* _Request 1_
From the passage on ABGE and NASPAA, reproduce the text word for word, starting at "These are topics" and ending at "into a curriculum.".
* _Request 2_
In the passage on ABGE and NASPAA, in what year was the NASPAA group renamed the Local Government Management Education Committee?
* _Request 3_
For each statement, say whether it agrees with the passage on ABGE and NASPAA, and quote the words that decide it. (a) The panel discussion on the "managers as faculty" topic was held at the ICMA annual conference in 2003. (b) ABGE was set up as a task-driven committee. (c) The task force appointed in 2009 worked on local government management competencies over the following five years.

* _Quoted text_
* * * * * * *

From the first meeting, a small cadre of faculty came as observers. Just a year later, some of those faculty would help revive the urban management education committee of the Network of Schools of Public Policy, Affairs, and Administration (NASPAA). That small group made it one of its goals to create a more formal link between ICMA and NASPAA.

Step 1 was to be part of ABGE’s agenda, and by 2001, a report on NASPAA activities was a formal part of its agenda. Academics from the NASPAA group—renamed the Local Government Management Education Committee in 2007—also were formally incorporated into the subcommittees of the board.

In those first years, primary topics for discussion concerned how the academic community could support two aspects of the ICMA agenda: international initiatives and filling the management pipeline. Although superseded by the broader Next Generation Task Force, a concern was ensuring that a steady flow of students committed to careers in local government management would be available, and this has remained ABGE’s priority.

Conversations on various projects, including what would become ICMA’s Local Government Management Fellows (LGMF) program, were ongoing as early as 2004. In part because this was an advisory board rather than a task-driven committee, ABGE was free to explore topics that were more complex and contentious for both managers and academics. The drift of public administration programs toward a public policy emphasis and the growing frequency of the hiring of those with an MBA degree were discussed.

These are topics that continue to occupy ABGE. In 2009, as part of the on-going work of NASPAA’s Commission on Peer Review and Accreditation, a small task force from both the Local Government Management Education Committee and ABGE was appointed to help define the appropriate competencies for a specialization in local government management within an MPA. Over the ensuing two years, the group worked to identify those competencies and spell out how they would be incorporated into a curriculum.

In addition to contributions to the LGMF program, one of the most successful efforts was the “managers as faculty” initiative. The idea was to help managers who wanted to become part-time faculty and transition to a second career in the academy. In 2003, a panel discussion at the ICMA annual conference was held to examine this topic. In 2005, the panel discussion was revised to be a workshop where managers who wanted to become part-time faculty could learn how to enter the field of teaching from managers who were already teaching and could offer advice.

* * * * * * *

Records for locating displayed items
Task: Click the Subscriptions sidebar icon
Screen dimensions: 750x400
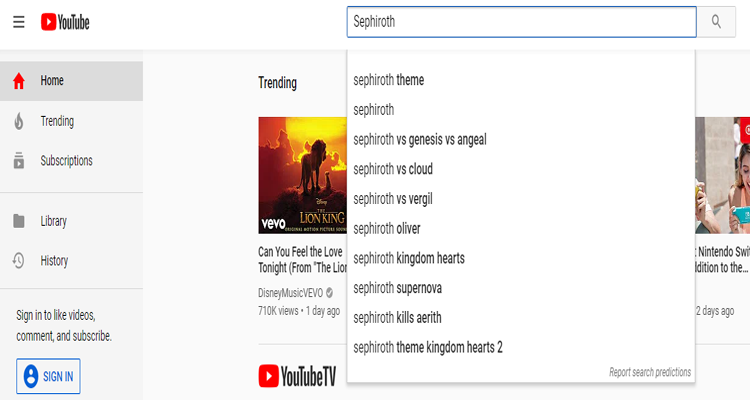Action: point(19,161)
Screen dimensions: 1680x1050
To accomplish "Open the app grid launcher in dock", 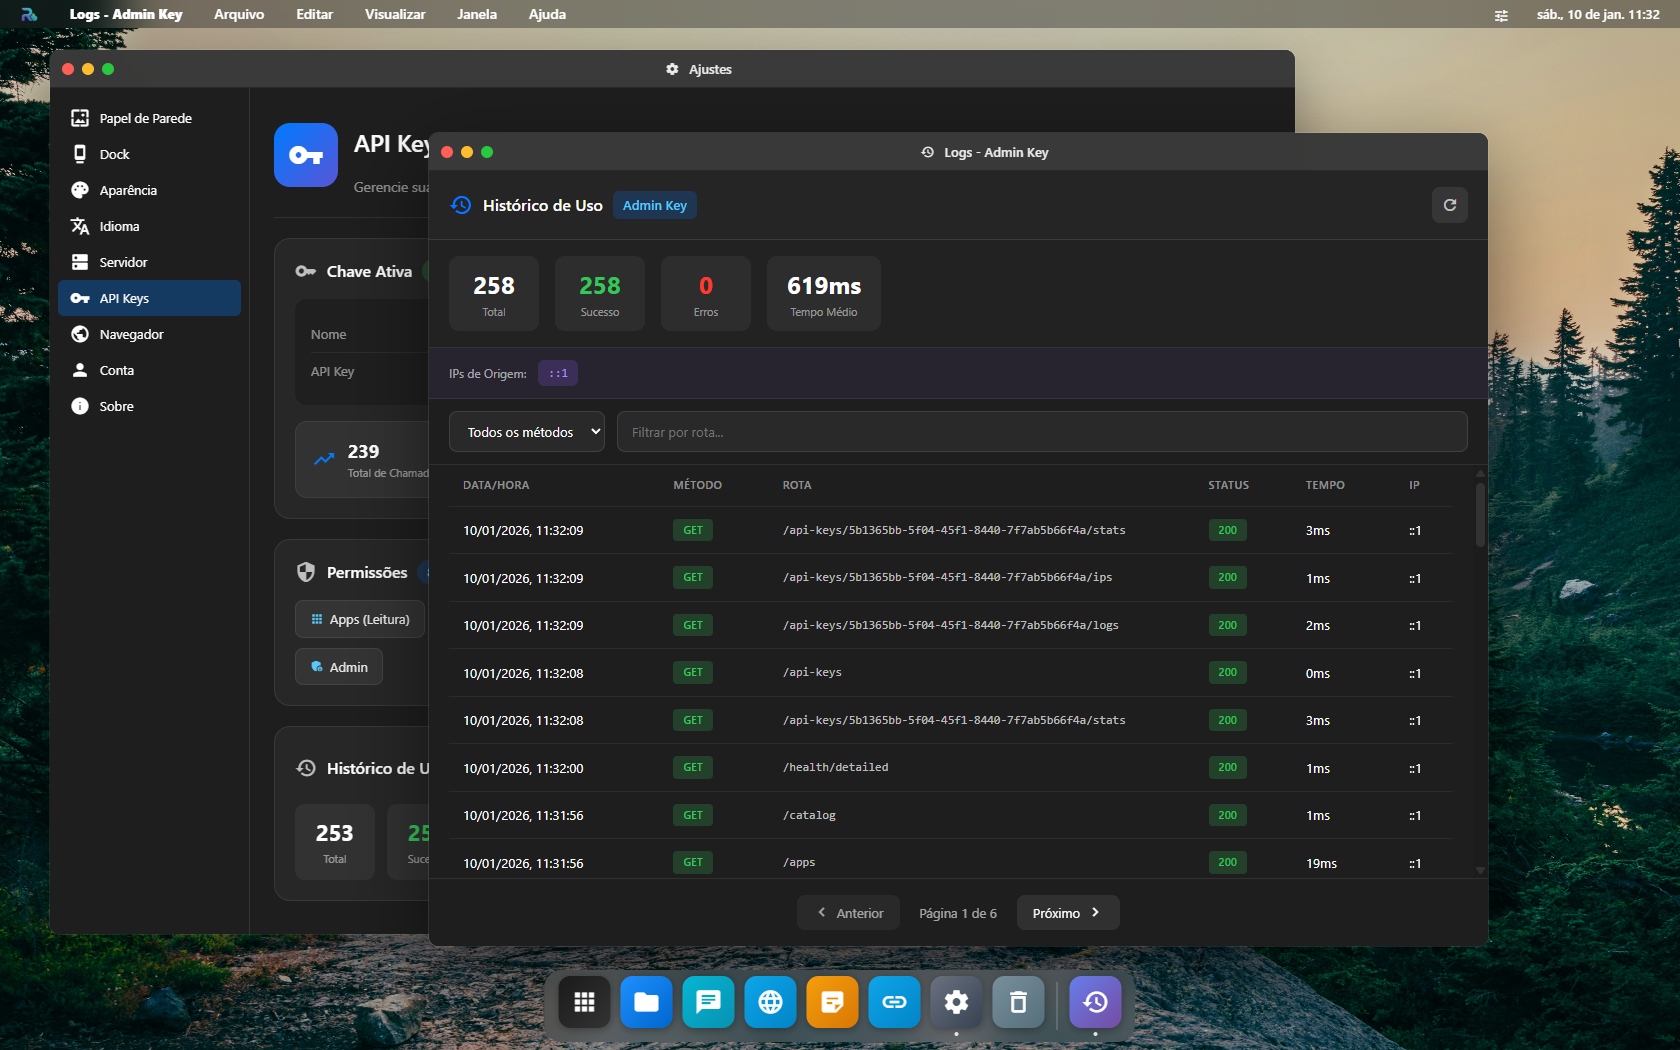I will [x=584, y=1002].
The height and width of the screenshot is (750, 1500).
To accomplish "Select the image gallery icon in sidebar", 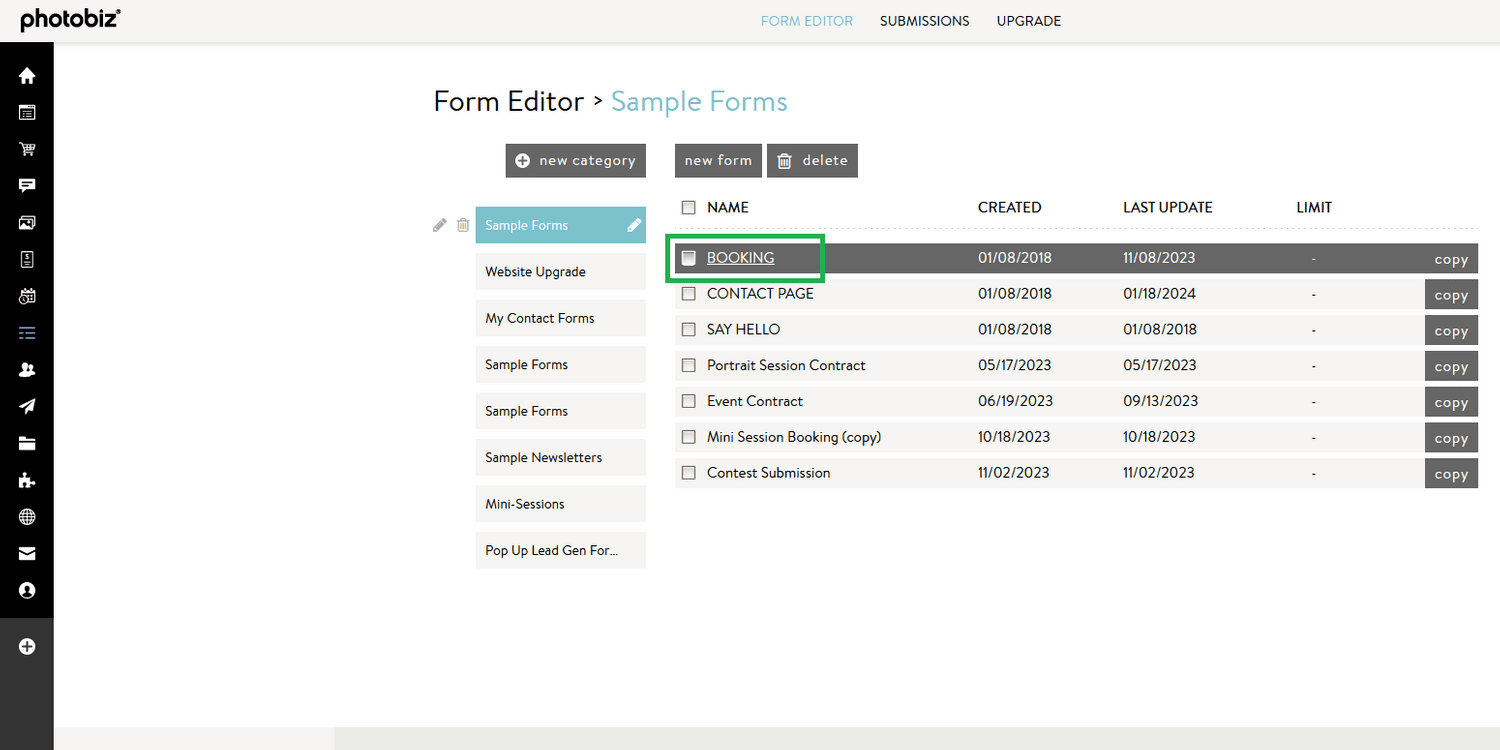I will coord(27,222).
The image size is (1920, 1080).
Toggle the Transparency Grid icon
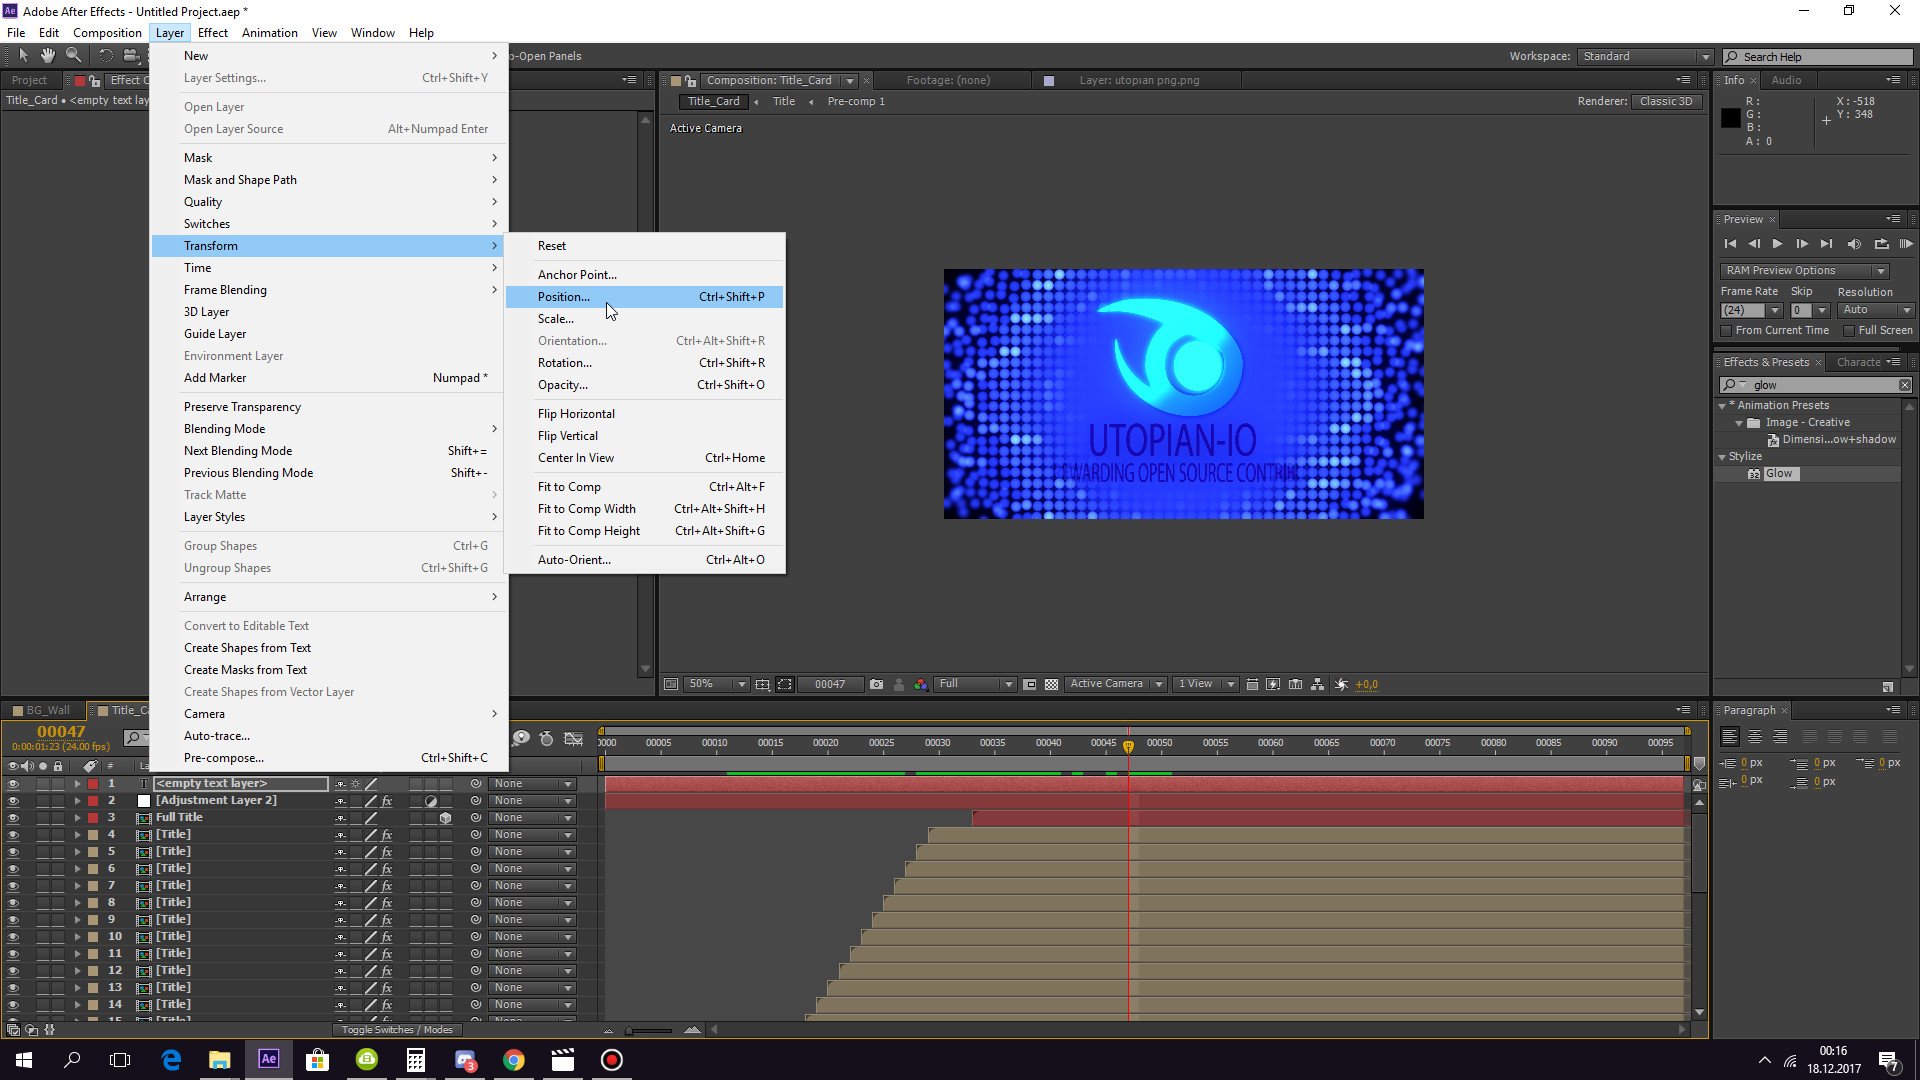click(1051, 685)
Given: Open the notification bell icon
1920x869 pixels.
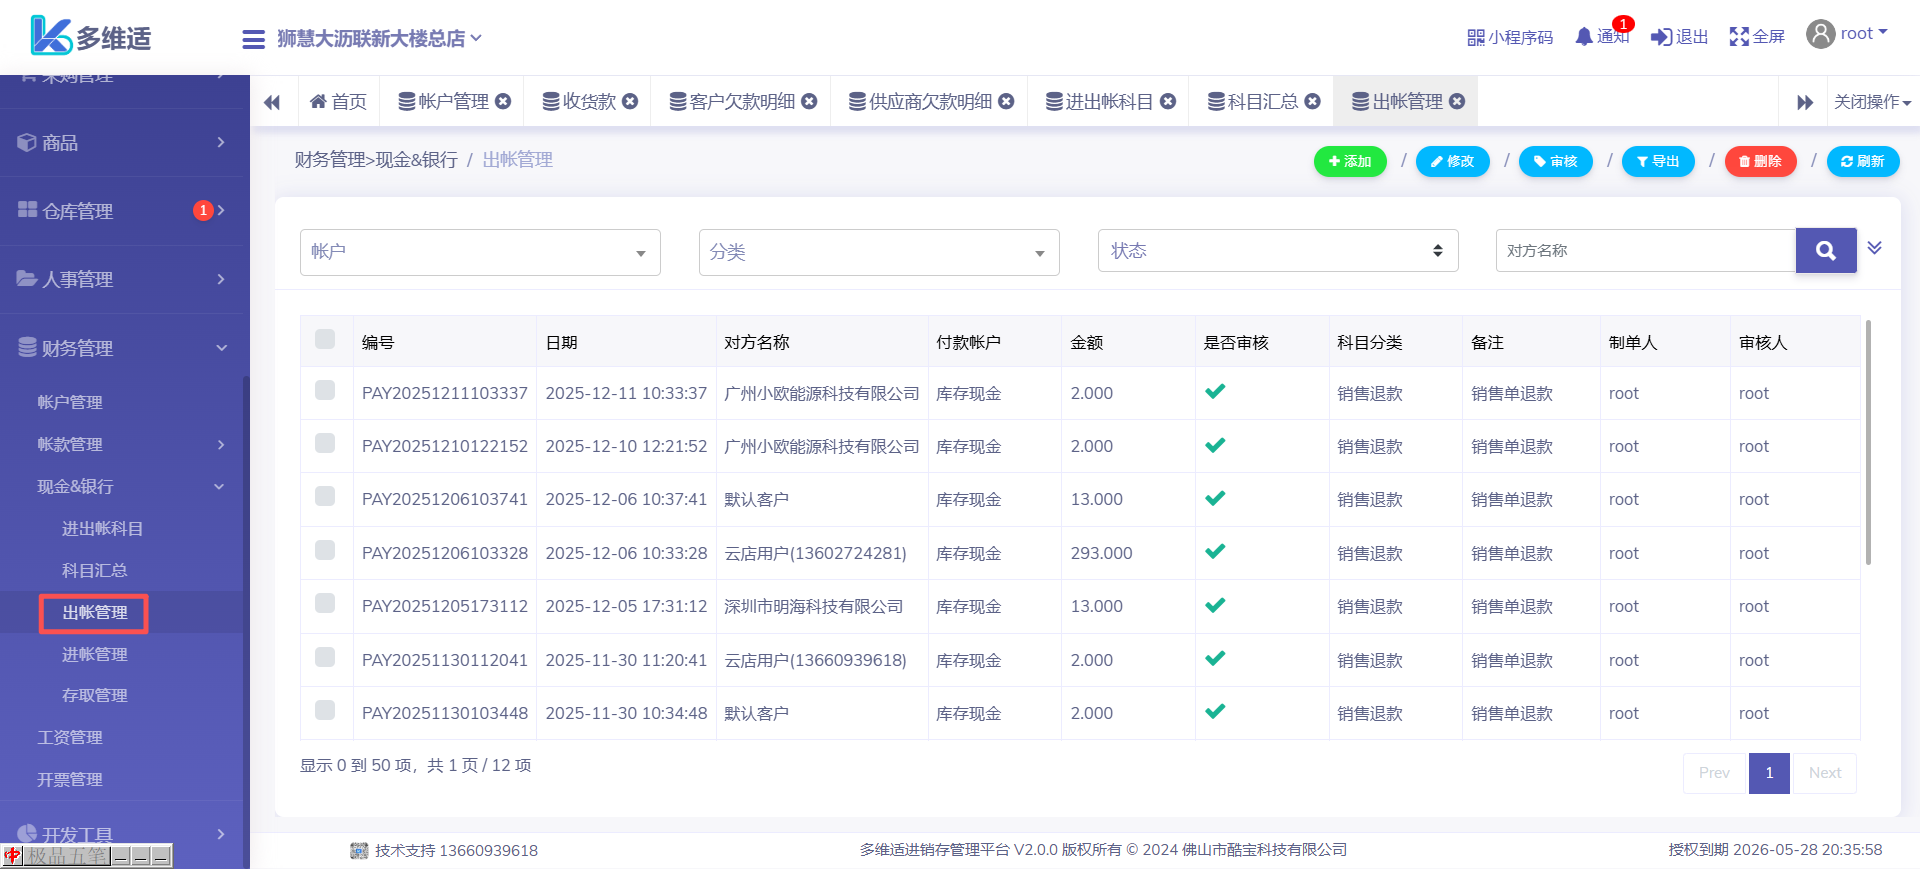Looking at the screenshot, I should tap(1584, 37).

* * * * * * *

* _Written response 1_
These are topics that continue to occupy ABGE. In 2009, as part of the on-going work of NASPAA’s Commission on Peer Review and Accreditation, a small task force from both the Local Government Management Education Committee and ABGE was appointed to help define the appropriate competencies for a specialization in local government management within an MPA. Over the ensuing two years, the group worked to identify those competencies and spell out how they would be incorporated into a curriculum.

* _Written response 2_
2007

* _Written response 3_
(a) Yes: "In 2003, a panel discussion at the ICMA annual conference was held to examine this topic."
(b) No: "this was an advisory board rather than a task-driven committee"
(c) No: "Over the ensuing two years, the group worked to identify those competencies"